> **Problem to work on**: In the Bad Girls Of Film Noir review below, which films carry the year 1953? List them all.

START Text under study

Bad Girls Of Film Noir, Volumes 1 & 2!
By Dennis Dermody
Posted Feb. 9, 2010, 8:33 a.m. ET
Out on DVD are volumes one and two of the glorious series, Bad Girls Of Film Noir. For years, I've dreamed of seeing a film by the Czech auteur Hugo Haas (who wrote, produced, and directed scores of juicy melodramas in the 1950s) on DVD. Well in these two volumes saluting the dangerous dames of crime drams there are two of his gems now in pristine condition starring one of his B muses Cleo Moore: Over-Exposed (1956), about a blackmailing photographer, and One Girl's Confession (1953), wherein a young woman steals from her boss and then merrily goes to prison for the crime without revealing where she buried the money. There are four movies to each volume, and you need both of them. In The Killer That Stalked New York (1953), Evelyn Keyes plays a woman who smuggles diamonds into Manhattan for her shady boyfriend. But she is also carrying small pox and quickly becomes Typhoid Mary infecting the population. The wonderful temptress Lizabeth Scott appears in Two Of A Kind (1951), which finds her dragging Edmond O'Brien into an inheritance scheme, and Bad For Each Other (1953), in which she plays a boozy socialite who tempts good doctor (Charlton Heston) to go against his conscience. The Glass Wall (1953) introduces America to handsome Vittorio Gassman, on the run after stowing away on a boat to America. He falls in with a down-on-her luck gal (Gloria Grahame) in this tense thriller. Night Editor (1946) is the tale of a cop whose extramarital affair keeps him from being an eyewitness to a murder. And the fabulous Women's Prison (1955) stars Ida Lupino as a bitch warden in a female penitentiary filled with B-movie greats like Audrey Totter, Cleo Moore and others. Don't pass these up!

Terribly Happy!

END Text under study
START Exercise data

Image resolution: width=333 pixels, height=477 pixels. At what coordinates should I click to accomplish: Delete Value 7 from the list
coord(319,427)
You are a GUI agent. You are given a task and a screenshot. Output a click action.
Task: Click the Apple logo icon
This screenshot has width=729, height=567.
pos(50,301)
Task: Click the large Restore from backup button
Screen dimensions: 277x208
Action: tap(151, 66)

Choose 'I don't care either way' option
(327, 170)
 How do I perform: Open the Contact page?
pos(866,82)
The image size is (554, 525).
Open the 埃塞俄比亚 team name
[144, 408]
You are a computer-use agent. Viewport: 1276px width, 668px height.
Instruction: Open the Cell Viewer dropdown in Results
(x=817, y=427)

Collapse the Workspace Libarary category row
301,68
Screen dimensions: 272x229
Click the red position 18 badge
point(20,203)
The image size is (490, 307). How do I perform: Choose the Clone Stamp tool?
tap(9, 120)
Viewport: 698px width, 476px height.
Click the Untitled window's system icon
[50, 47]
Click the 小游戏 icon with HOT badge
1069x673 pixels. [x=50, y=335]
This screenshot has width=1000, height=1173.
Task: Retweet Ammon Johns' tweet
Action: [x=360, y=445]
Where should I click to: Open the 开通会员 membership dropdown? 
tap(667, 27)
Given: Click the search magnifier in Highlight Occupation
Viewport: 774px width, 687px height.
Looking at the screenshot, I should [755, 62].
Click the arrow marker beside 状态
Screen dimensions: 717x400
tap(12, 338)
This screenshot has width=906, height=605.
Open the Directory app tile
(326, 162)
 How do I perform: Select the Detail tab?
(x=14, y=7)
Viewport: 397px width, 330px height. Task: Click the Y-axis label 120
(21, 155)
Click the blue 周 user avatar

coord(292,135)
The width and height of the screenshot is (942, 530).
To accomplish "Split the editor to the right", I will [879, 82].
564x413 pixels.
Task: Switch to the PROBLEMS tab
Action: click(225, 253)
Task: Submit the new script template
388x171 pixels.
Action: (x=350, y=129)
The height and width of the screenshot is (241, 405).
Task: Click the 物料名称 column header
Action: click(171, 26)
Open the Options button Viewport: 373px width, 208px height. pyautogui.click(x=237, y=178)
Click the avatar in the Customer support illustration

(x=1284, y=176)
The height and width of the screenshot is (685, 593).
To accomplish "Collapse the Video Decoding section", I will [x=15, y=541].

END Exercise data

> **Completed exercise**:
One Girl's Confession (1953)
The Killer That Stalked New York (1953)
Bad For Each Other (1953)
The Glass Wall (1953)